THE CHIEF LEADER
Mourn Richard McAllan, Former EMS Union Head
Caustic Critic of City
By ARI PAUL
04/03/09
Former Local 2507 of District Council 37 President Richard McAllan, known for exposing rising response times at the Emergency Medical Service and fighting the 1996 merger with the Fire Department, died March 26 at Columbia University Presbyterian Hospital. He was 58.
He died due to complications from a quadruple bypass heart surgery 10 days prior.

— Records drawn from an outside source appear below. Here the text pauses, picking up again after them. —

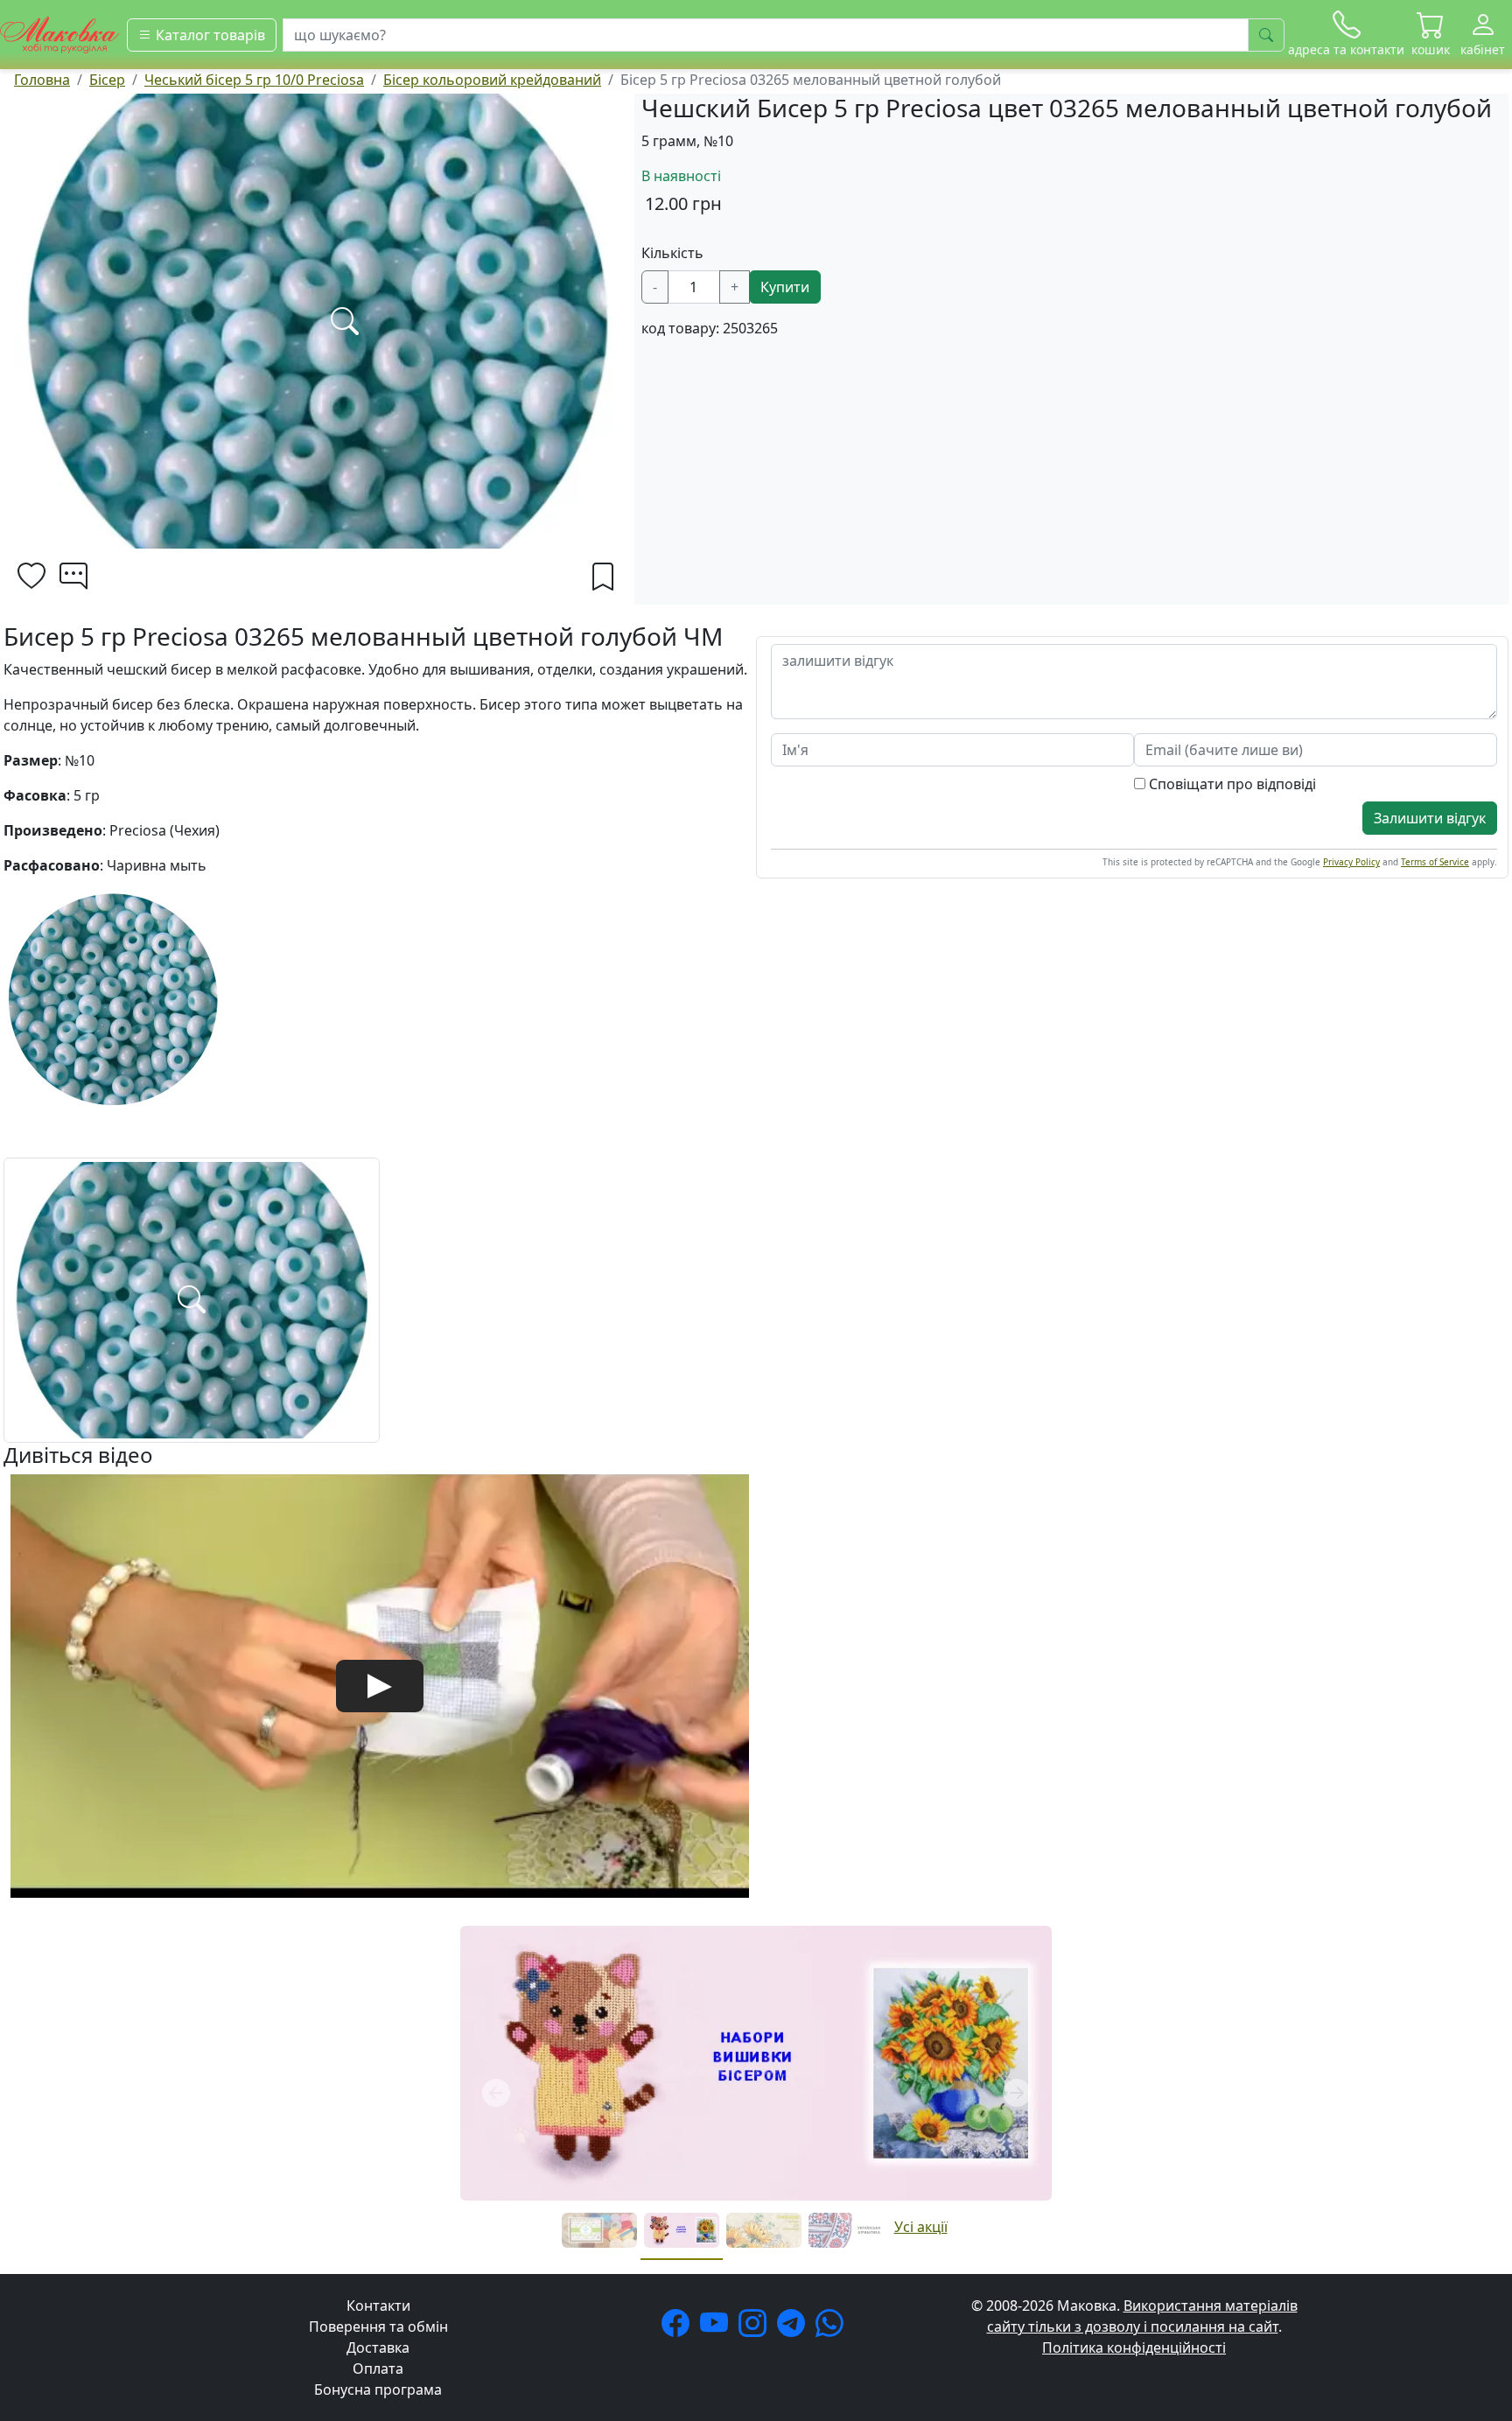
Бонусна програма (378, 2389)
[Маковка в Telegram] (794, 2328)
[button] (1430, 34)
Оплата (378, 2368)
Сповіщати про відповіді (1230, 784)
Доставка (378, 2347)
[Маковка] (60, 33)
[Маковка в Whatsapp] (833, 2328)
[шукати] (1266, 35)
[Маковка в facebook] (679, 2328)
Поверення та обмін (378, 2326)
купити (784, 287)
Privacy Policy (1351, 862)
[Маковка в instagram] (756, 2328)
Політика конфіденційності (1134, 2347)
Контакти (378, 2305)
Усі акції (921, 2226)
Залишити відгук (1430, 818)
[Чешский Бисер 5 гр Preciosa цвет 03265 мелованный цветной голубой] (192, 1298)
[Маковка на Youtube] (717, 2328)
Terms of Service (1435, 862)
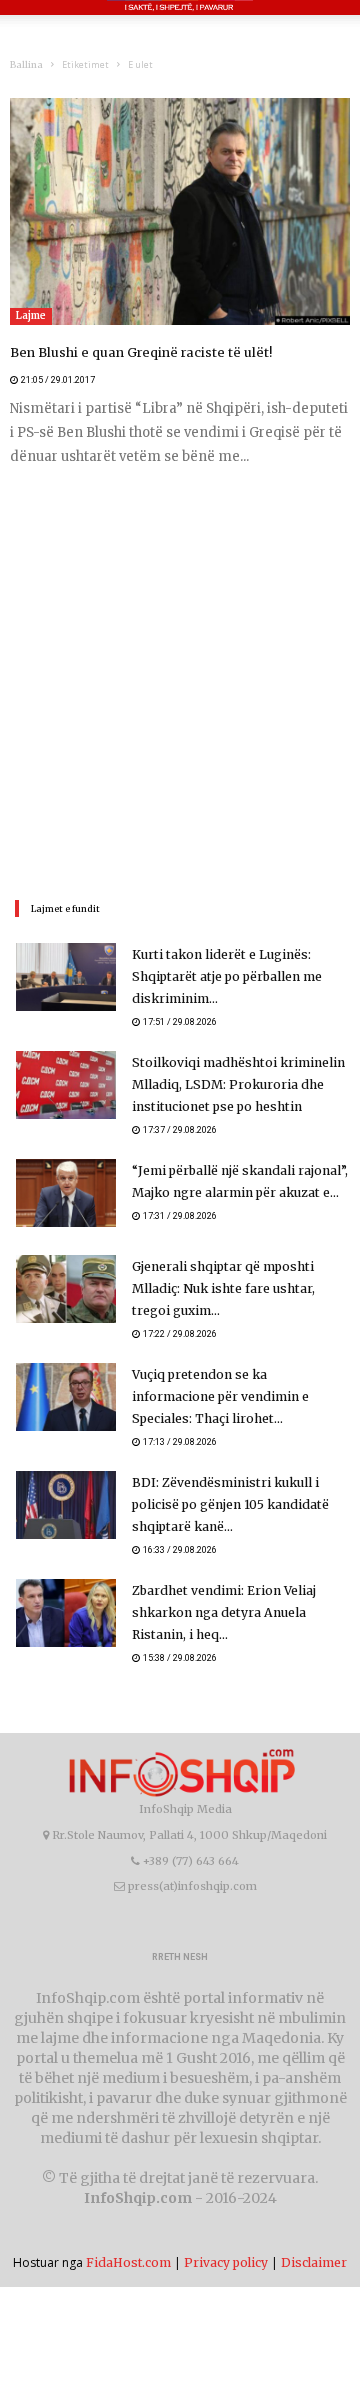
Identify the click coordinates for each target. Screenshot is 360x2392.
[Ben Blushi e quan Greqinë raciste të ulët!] (180, 211)
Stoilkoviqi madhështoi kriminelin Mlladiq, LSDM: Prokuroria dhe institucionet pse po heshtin (235, 1084)
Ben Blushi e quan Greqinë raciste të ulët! (133, 352)
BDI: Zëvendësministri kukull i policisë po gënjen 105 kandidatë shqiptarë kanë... (228, 1504)
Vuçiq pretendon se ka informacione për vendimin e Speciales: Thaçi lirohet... (241, 1396)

Mr. McAllan joined EMS, then a part of the Health and Hospitals Corporation, in 1973 after speaking with EMS responders in The Bronx while he was working as a part-time cab driver and taking graduate courses in economics at the New School for Social Research. Within a year, he became Local 2507's first secretary-treasurer at time when the city's finances were in dire straits.
Won Presidency on 3rd Try
He ran for president of the local, which represents Paramedics and Emergency Medical Technicians, unsuccessfully in 1981 and 1984 while calling public attention to rapidly rising EMS response times. He was then elected as union president in 1987.
"An idealist, he became a foe of a city bureaucracy, which he didn't feel served the best interests of the public by not adequately funding EMS services," said former Local 2507 officer Alan Saly. "He was a bitter foe of the 1996 takeover of the EMS system by the Fire Department, and served legal papers on every Mayor from Koch to Bloomberg in an effort to strengthen the provision of EMS services in the City of New York." He also forced the city to continue using civil service exams for EMT and Paramedic jobs.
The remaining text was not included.